Croix contre bâton de pèlerin

Il faut attendre 1996 et 1997, avec les sorties respectives de la Nintendo 64 et de la manette DualShock de la PlayStation, pour assister à un chamboulement. Si les deux consoles marquent un cap technologique, leurs manettes ne sont pas en reste. La croix directionnelle est ici concurrencée par l’arrivée en fanfare du stick analogique, un joystick riquiqui. Son intérêt, c’est d’autoriser des déplacements au millimètre et surtout en diagonale, avec une aisance interdite à la croix directionnelle. C’est le premier grand débat sur les manettes : d’un côté, ceux qui portent leur croix avec une fidélité à toute épreuve ; de l’autre, les réformateurs qui prennent leur bâton de pèlerin pour faire l’apologie du stick. Mieux, ces deux manettes présentent des gâchettes, côté face ou sur la tranche. Ainsi, les pouces se retrouvent quelque peu déchargés de la responsabilité unique d’imprimer des actions à la machine.

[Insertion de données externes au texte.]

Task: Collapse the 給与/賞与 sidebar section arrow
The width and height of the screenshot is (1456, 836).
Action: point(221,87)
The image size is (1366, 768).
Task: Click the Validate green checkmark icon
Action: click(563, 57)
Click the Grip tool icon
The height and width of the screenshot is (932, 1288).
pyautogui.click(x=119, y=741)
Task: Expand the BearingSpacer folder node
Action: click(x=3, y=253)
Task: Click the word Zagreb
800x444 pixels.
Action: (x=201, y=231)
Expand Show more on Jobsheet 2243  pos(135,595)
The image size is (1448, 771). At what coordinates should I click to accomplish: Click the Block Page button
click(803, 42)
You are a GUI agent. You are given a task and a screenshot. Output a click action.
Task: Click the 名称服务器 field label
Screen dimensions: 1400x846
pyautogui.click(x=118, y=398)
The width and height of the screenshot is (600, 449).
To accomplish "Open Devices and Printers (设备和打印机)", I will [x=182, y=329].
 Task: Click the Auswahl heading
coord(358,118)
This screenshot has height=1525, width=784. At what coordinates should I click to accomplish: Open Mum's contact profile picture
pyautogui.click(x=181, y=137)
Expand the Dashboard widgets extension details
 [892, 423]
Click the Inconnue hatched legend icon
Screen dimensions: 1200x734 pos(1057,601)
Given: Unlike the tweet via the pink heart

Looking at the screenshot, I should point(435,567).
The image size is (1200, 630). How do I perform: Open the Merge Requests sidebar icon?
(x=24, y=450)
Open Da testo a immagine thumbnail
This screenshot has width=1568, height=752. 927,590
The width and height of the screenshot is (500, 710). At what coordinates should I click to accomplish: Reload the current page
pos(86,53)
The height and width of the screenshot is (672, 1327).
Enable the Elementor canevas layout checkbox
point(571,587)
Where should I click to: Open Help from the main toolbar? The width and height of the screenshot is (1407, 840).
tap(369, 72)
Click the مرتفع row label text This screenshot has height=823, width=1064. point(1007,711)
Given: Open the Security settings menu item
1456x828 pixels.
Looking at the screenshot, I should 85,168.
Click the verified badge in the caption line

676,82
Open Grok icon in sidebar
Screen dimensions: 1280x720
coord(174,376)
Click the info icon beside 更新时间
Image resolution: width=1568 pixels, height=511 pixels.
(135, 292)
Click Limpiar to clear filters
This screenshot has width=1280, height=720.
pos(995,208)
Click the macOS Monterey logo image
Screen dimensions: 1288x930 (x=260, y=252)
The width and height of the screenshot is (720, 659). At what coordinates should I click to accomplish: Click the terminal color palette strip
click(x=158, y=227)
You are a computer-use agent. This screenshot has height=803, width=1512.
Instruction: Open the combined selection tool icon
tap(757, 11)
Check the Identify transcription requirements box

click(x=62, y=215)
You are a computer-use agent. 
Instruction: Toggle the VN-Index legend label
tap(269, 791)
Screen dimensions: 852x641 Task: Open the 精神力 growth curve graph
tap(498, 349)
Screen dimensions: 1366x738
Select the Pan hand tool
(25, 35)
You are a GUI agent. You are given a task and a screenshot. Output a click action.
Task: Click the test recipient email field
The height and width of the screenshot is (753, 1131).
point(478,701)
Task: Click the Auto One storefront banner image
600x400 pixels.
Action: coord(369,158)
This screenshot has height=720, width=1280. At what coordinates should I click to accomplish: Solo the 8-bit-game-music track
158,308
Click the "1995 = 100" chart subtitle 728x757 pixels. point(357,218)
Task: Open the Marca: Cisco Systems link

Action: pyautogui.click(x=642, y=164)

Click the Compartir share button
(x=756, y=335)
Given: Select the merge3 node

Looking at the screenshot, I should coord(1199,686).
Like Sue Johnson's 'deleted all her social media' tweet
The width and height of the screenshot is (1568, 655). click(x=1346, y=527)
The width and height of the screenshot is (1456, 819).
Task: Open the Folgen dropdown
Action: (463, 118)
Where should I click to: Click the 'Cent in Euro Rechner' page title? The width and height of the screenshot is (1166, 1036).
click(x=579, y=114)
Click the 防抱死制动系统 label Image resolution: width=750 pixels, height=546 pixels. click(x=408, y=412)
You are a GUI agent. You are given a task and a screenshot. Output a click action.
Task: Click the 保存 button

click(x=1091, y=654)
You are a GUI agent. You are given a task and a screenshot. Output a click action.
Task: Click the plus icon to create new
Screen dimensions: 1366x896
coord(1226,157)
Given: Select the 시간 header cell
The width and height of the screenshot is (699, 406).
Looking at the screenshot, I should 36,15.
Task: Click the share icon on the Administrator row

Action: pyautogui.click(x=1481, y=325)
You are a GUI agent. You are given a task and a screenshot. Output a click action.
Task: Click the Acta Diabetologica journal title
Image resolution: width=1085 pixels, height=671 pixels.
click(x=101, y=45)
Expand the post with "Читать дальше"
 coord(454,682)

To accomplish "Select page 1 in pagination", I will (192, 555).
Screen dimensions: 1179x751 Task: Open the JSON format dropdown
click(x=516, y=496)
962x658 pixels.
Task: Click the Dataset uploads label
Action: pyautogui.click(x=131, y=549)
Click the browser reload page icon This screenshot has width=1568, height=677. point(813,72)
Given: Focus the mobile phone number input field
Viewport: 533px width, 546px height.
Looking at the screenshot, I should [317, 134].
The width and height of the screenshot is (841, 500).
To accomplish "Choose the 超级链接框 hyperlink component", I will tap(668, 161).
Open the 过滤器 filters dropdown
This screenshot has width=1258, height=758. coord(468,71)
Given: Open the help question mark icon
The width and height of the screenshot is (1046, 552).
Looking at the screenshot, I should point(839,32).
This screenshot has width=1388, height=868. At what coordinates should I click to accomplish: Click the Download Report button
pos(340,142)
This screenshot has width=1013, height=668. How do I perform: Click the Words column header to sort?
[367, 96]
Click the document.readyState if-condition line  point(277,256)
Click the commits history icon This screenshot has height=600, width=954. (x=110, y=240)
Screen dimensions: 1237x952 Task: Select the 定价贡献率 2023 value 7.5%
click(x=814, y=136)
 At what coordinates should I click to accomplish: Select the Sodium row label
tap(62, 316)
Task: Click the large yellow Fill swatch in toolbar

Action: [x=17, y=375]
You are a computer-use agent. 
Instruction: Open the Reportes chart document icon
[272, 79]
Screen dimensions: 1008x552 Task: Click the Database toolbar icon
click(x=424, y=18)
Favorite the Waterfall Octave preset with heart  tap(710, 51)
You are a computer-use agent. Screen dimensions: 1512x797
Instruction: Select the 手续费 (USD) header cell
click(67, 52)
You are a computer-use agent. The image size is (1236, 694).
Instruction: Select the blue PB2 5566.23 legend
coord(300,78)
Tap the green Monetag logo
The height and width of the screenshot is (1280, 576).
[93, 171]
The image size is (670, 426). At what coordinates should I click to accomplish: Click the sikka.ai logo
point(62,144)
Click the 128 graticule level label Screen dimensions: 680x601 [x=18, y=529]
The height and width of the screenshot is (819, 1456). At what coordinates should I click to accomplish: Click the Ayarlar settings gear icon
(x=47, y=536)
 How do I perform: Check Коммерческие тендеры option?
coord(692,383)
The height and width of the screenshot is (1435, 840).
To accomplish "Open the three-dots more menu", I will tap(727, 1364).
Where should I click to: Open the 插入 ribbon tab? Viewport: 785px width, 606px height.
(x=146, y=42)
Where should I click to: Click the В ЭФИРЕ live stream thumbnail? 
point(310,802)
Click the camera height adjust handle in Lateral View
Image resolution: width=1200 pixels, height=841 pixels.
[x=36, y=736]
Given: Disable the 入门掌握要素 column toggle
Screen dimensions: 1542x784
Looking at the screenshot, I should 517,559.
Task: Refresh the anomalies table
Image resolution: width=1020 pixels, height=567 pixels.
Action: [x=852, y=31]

Mais c’est le principe de la gâchette (que l’on retrouvait déjà sur le joystick mais uniquement dans sa fonction première : tirer) qui va faire entrer le système des contrôleurs dans une autre dimension : celle des combinaisons contextuelles. Prenons l’exemple d’Ocarina of Time, l’épisode de la saga Zelda sur Nintendo 64 sorti en 1998. Il tire profit de ces nouveaux systèmes de dialogue entre le joueur et la machine. On y suit le personnage de Link, toujours en quête de paix et de la princesse Zelda. La caméra se trouve dans son dos pour profiter au mieux de superbes environnements – que l’on parcourt grâce au stick. Cette disposition de caméra en retrait n’est pas des plus pratique pour affronter les ennemis. Et voilà qu’entrent en jeu les gâchettes, permettant de verrouiller une cible dans son champ de vision. La caméra s’approche et ne quitte plus l’adversaire. Et puisque l’on est passé en mode combat, les boutons qui servaient à la promenade la minute d’avant, déclenchent désormais des gestes offensifs ou défensifs.

Une gâchette pressée change donc les fonctionnalités assignées aux boutons. Un peu comme les raccourcis clavier. Cela maximise le nombre d’actions intégrées au jeu et développe les compétences des gamers qui réalisent tout le potentiel que l’on peut désormais tirer des manettes. Standardisée, la même manette sert pour tout type de jeu. “Que vous fassiez des acrobaties dans Tomb Raider, conduisiez une voiture ou pilotiez un hélico, la manette est identique. Elle est plus proche de la machine que du joueur”, souligne Alexandrine Saint-Cast. C’est encore vrai à la fin des années 1990 puisque l’interface manette n’a qu’un rôle : souffler à la machine ce que l’homme lui demande de faire.

Casse-tête psychomoteur

Le rapport s’inverse au début des années 2000 avec les manettes des toutes neuves PlayStation 2 et xBox. Si en soi l’ajout d’un second stick analogique n’est pas un chambardement technologique, le rôle qu’on lui donne rapproche la manette davantage de l’homme que de la machine, devenant le poisson pilote de l’immersion du corps dans le virtuel par le biais de l’avatar. Heureusement, c’est beaucoup plus clair avec un exemple. Les jeux de tir à la première personne [ou FPS, NdlR] , où la caméra est placée à hauteur des yeux d’un personnage dont on ne peut voir le visage que si l’on passe devant un miroir, sont restés pendant longtemps la chasse gardée du PC. Pas par coquetterie mais parce que seule la souris d’un ordinateur permettait d’assurer un déplacement fluide de la caméra (et donc de la vue du joueur). Désormais, on peut s’y essayer sur console (second débat qui renforce la guerre de mauvaise foi entre PCistes et consolistes) : le stick gauche conserve ses fonctions de déplacement du corps dans l’espace, tandis que le stick droit prend en charge les mouvements de caméra, donc du cou ou des yeux.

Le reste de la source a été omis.